Most people diagnosed with cancer in England in recent years are surviving for longer, according to the latest statistics.
Eighty per cent of those with breast, prostate and skin cancer are living for five years after diagnosis. The figure is 90% for testicular cancer.
Recently diagnosed prostate cancer patients will see a large improvement in their hopes of survival.
The figures are published by the Office for National Statistics.
The ONS report estimated the chances of people surviving for one year and for five years after being diagnosed with cancer in England.

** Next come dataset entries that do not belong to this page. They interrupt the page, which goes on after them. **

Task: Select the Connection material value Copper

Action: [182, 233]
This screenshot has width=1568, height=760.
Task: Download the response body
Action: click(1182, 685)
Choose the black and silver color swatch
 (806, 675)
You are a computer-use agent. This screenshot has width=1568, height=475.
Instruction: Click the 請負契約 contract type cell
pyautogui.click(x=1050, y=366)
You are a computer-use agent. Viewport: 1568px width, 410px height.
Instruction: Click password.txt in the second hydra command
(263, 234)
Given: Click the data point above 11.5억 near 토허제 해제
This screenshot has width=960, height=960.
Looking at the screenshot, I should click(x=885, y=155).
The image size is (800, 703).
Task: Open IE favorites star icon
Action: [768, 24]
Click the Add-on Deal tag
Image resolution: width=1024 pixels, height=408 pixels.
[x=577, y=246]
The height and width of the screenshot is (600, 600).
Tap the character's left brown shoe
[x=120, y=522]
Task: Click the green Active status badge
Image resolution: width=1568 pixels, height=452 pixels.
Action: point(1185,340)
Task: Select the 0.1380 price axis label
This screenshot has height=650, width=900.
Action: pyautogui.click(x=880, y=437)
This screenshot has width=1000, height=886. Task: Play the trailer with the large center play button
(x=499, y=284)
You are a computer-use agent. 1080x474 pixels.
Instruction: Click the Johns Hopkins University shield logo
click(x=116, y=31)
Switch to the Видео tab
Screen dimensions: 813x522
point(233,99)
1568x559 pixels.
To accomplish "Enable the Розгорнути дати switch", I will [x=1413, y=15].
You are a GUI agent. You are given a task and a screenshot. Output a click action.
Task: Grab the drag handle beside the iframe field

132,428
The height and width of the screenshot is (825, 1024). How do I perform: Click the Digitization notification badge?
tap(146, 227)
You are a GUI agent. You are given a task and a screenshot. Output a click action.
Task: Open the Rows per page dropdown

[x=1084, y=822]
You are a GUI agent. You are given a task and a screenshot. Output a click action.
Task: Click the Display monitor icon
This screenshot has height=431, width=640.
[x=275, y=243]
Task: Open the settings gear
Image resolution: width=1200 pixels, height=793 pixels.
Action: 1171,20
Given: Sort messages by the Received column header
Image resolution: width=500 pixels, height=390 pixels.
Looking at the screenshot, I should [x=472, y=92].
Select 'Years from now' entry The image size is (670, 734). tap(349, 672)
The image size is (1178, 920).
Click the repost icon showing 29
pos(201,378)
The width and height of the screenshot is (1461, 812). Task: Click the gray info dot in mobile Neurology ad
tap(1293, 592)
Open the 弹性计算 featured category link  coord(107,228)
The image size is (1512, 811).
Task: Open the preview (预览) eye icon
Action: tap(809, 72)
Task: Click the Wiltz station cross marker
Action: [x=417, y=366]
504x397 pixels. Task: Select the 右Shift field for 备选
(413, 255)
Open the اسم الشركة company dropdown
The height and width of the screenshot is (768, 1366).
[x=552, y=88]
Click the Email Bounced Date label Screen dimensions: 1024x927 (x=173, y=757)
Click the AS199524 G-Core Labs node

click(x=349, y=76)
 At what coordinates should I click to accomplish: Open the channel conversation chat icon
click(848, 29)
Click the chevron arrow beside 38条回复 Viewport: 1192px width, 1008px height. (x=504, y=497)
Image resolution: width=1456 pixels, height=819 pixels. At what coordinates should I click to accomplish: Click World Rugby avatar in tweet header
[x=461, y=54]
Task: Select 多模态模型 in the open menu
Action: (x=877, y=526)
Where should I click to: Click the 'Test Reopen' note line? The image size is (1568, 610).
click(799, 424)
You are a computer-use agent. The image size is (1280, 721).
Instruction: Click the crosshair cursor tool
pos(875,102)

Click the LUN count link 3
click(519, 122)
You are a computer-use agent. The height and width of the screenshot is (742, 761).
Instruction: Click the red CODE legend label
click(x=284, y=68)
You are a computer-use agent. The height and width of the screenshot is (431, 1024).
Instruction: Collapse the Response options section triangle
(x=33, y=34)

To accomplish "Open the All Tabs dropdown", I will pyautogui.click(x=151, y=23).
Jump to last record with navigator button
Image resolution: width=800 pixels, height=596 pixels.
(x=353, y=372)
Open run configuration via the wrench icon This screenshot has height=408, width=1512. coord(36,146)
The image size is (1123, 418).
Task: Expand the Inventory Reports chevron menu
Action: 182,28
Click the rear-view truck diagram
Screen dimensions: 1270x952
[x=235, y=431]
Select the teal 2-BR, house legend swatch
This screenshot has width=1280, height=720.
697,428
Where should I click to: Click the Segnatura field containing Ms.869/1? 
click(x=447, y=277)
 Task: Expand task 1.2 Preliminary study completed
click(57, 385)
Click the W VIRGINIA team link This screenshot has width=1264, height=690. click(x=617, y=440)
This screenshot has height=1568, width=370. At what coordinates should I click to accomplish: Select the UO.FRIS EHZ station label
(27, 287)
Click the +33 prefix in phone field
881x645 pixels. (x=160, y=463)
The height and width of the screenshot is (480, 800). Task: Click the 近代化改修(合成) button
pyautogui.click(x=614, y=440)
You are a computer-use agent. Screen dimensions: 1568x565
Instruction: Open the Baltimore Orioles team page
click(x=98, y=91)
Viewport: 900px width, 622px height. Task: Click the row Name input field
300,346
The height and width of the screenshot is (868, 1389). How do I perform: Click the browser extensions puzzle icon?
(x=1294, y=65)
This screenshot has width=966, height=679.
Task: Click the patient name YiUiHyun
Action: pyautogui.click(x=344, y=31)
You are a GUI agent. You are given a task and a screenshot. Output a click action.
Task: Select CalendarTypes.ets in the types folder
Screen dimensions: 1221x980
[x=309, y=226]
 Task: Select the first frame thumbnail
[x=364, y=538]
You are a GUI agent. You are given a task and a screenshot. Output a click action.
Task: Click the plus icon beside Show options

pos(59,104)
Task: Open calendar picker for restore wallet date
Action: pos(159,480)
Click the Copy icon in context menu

The report looked at survival rates for 24 different common cancers diagnosed between 2008 and 2013.
It found survival improving for the majority of cancers, with survival generally higher in women.
For people with cancers diagnosed in 2013, the greatest improvement in survival chances will be in men with prostate cancer – from 83.6% to 87.6%.
High survival rates for prostate cancer and breast cancer are thought to be due to the increasing number of men and women getting their cancer diagnosed and treated at an early stage.
Other lesser-known cancers also showed promising improvements in the chances of survival.
For women with myeloma, or cancer of the white blood cells, there was a rise in five-year survival from 41.6% for those diagnosed in 2007-2011 to 46.2% for diagnosis between 2008 and 2012.
There were also large increases in survival chances for men with myeloma and men with leukaemia.
While some cancers have a good prognosis, others “remain extremely poor”, the ONS report says.
Five-year survival estimates for cancers of the brain, lung, liver, pancreas and stomach are all below 19% for men and 22% for women.
Pancreatic cancer for both men and women has a survival rate of just 5.4% – the lowest in both sexes.
Nick Ormiston-Smith, head of statistical information at Cancer Research UK, said more people were surviving cancer then ever before “thanks to better treatments, earlier diagnosis and greater awareness”.
“But the story’s not so positive for all types of cancer,” he said.
“Lung, pancreatic, oesophageal cancer and brain tumours still have relatively low survival rates, partly because they tend to be diagnosed at a later stage when they’re much harder to treat.”
He added: “We’re working to beat all cancers sooner, increasing our research into cancers with lower survival rates and boosting our investment to help diagnose cancer earlier – accelerating progress to save more lives.”